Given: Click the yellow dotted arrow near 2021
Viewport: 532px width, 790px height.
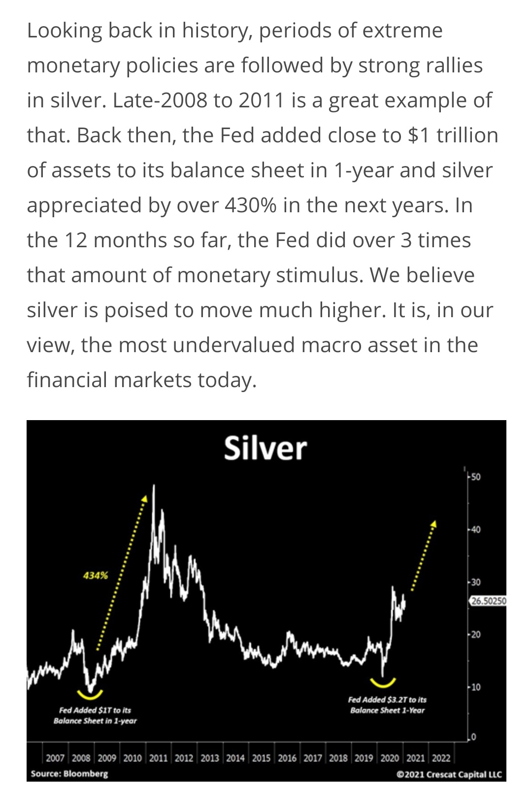Looking at the screenshot, I should [424, 554].
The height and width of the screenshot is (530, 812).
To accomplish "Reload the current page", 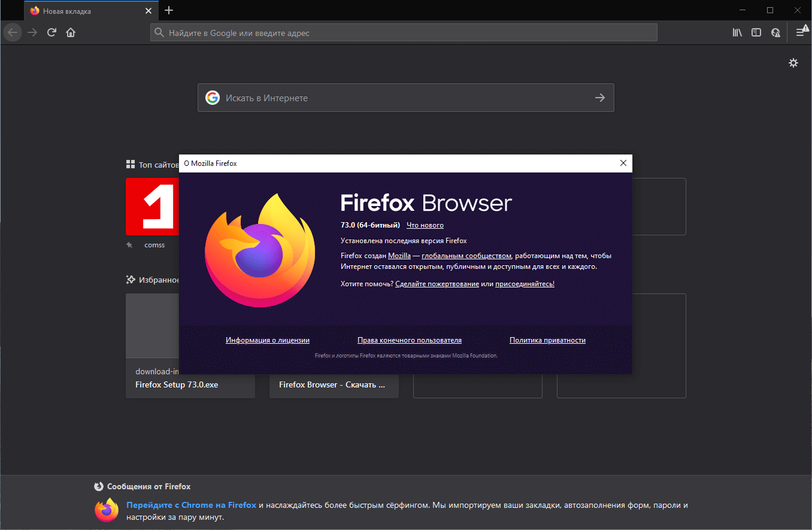I will point(51,32).
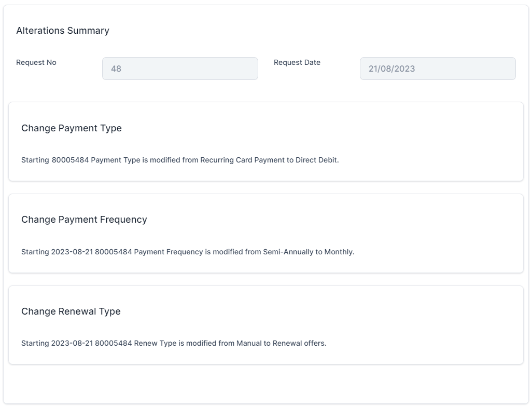Focus the Request Date field showing 21/08/2023
The height and width of the screenshot is (408, 532).
tap(437, 69)
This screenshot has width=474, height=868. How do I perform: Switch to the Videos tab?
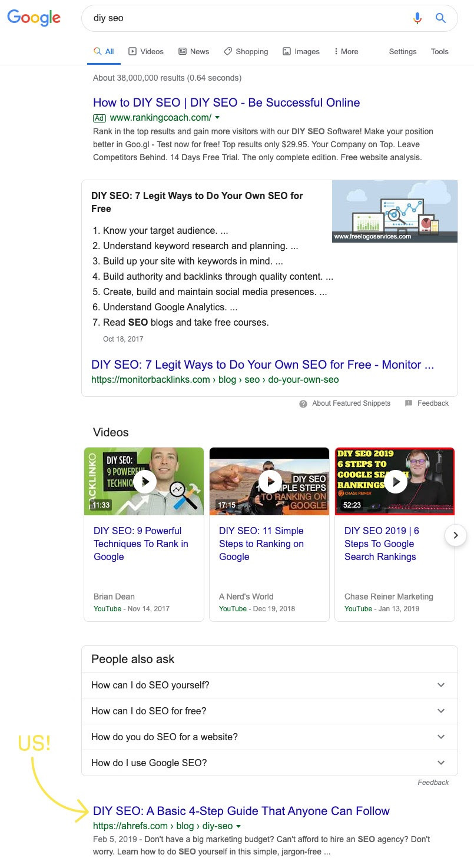pyautogui.click(x=146, y=52)
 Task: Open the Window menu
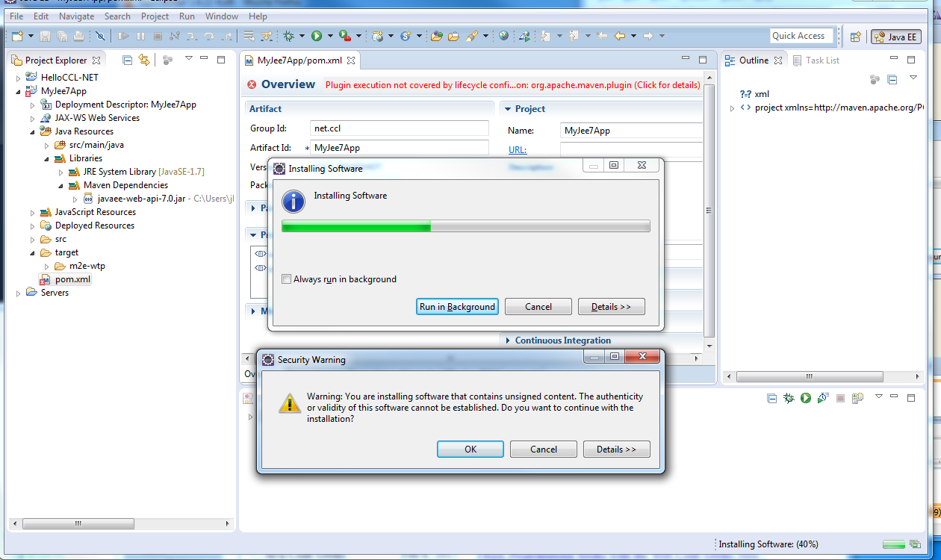coord(221,16)
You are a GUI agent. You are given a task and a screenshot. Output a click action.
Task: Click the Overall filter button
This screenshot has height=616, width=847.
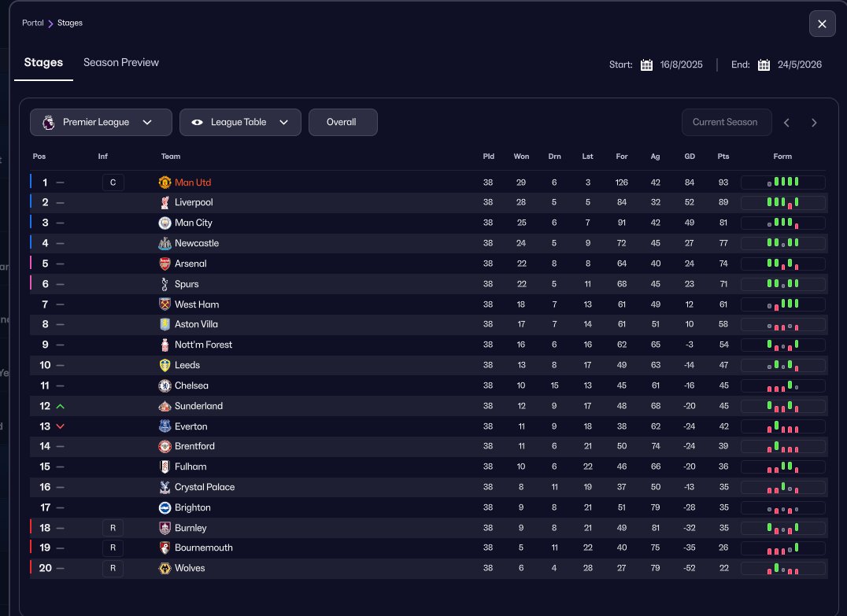342,122
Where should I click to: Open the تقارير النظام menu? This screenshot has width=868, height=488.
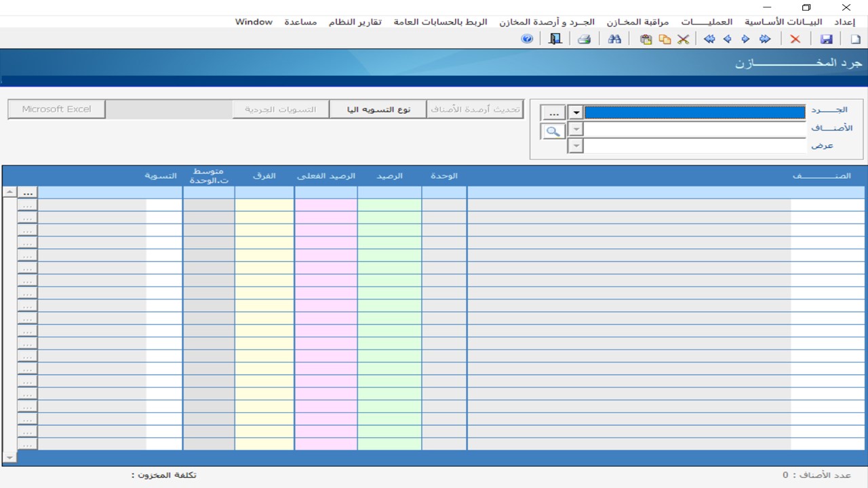click(355, 22)
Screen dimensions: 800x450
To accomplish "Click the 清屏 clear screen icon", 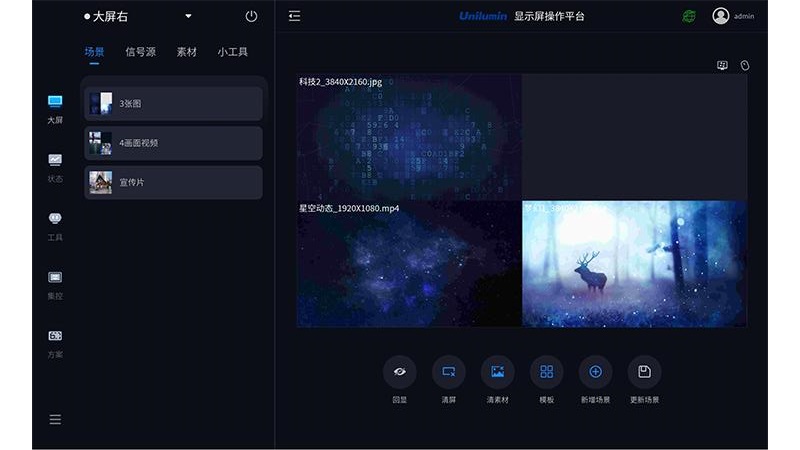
--------------------------------
Each line above that falls between the line with "Viewport: 532px width, 790px height." and the line with "The height and width of the screenshot is (530, 812)." should be printed exactly, together with those two lines, but the pictures should not.

Answer to this task
Viewport: 532px width, 790px height.
Looking at the screenshot, I should [424, 554].
The height and width of the screenshot is (530, 812).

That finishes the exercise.